If its exclusive right can be established, the originality of the exclusive right will be guaranteed.

Then change the remaining 99 dependent claims into 99 independent claims and apply for a patent alone. The premise is that the application for core exclusive rights has not been made public before the submission date of the subsequent application.

Because there is no public application before the filing date of the latter application, it can not affect the creativity of the latter application, but only affect the novelty of the latter application, that is, it can only be used as a conflict application.

However, the evaluation of novelty is based on the technical scheme as the minimum unit, usually with a right as the minimum unit. Therefore, before and after publication, the patent applied for with exclusive rights may have an impact on the creativity of the patent applied for with independent rights, but it will never have an impact on novelty, because the number of technical features contained in each right is different, so how can it be the same technical scheme, and how can it be used to evaluate each other's novelty? On the other hand, because the latter application was submitted before the publication date of the earlier application, the earlier application cannot evaluate the creativity of the latter application. Therefore, in fact, the earlier application with core exclusive rights will not affect the creativity of the later application with subordinate rights as new exclusive rights.

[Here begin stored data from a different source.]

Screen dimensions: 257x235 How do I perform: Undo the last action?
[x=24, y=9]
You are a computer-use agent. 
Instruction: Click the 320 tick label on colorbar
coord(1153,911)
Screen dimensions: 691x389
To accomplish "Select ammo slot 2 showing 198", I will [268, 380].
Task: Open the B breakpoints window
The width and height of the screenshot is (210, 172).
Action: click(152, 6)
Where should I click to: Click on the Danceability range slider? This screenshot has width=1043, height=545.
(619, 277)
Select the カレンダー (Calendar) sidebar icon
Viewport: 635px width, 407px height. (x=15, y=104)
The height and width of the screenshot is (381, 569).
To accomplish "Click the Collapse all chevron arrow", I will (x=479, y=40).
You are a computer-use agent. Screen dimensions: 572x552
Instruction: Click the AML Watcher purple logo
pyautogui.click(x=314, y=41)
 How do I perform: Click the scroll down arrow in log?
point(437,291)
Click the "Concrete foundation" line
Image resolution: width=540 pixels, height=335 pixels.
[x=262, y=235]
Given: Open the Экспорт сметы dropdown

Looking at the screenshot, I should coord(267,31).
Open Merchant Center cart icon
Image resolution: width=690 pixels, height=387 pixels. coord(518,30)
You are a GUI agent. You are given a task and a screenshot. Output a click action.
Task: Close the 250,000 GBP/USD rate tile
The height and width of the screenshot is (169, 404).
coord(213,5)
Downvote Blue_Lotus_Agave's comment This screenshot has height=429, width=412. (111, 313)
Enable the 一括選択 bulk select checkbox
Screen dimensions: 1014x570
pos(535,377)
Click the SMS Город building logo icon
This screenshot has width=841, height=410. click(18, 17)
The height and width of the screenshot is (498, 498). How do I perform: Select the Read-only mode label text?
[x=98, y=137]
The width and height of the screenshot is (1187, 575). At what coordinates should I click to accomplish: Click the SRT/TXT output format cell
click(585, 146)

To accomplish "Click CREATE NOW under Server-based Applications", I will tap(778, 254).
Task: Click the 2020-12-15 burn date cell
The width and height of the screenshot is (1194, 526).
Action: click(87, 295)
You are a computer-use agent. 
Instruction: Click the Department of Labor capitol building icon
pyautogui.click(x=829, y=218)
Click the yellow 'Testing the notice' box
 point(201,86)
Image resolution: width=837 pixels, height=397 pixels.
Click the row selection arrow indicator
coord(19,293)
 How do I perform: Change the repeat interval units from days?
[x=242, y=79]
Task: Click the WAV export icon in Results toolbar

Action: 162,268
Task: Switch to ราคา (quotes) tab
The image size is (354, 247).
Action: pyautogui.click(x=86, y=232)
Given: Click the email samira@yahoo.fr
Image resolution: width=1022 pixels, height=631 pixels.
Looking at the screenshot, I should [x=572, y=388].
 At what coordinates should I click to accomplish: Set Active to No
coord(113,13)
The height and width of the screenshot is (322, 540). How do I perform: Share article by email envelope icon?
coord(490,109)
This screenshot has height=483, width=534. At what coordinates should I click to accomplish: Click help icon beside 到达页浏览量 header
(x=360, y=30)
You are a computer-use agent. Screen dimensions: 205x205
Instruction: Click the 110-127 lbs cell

So the final conclusion is that as long as the unique application can be authorized, every subordinate application of the exclusive right will be authorized as long as it is applied before the exclusive right is made public.

Although in the current environment, this practice can be said to be abnormal in China National Intellectual Property Administration. But this application operation that wants more applications is at least not restricted by the patent law, or at least legal operation under the framework of the patent law.

Of course, it is not necessary for the applicant to do that kind of mechanical segmentation just for the number of applications. The applicant can fully consider the patent layout, split the application containing more than 100 claims similar to those in the United States into more than 10 claim groups, and then apply for each group separately. In subsequent applications, as long as each application contains a new exclusive technical scheme with core exclusive rights, a series of subsequent applications will be authorized as long as the technical scheme with core exclusive rights can be authorized. Its logic is the same as that of splitting an application containing 100 claims into 100 applications.

For the agent, the examiner or the applicant himself, I am afraid that none of the claims submitted for application are established, that is, reliable and innovative. Once there is such a reliable innovation, the application document is only guaranteed in terms of authorization.

This strategy of applying for a large number of patents around a core point may be inefficient, but it is better than applying for an application with no substantive innovation and purely for the purpose of application.

On the other hand, patent application is actually a form of gambling, and the key to gambling or gambling is to grasp the key points and bet heavily, and the most taboo is flat betting, but few gambling or flat betting can finally benefit. Therefore, this strategy of applying for a bunch of patents around a core point, although not the best patent application strategy, is at least the least bad strategy.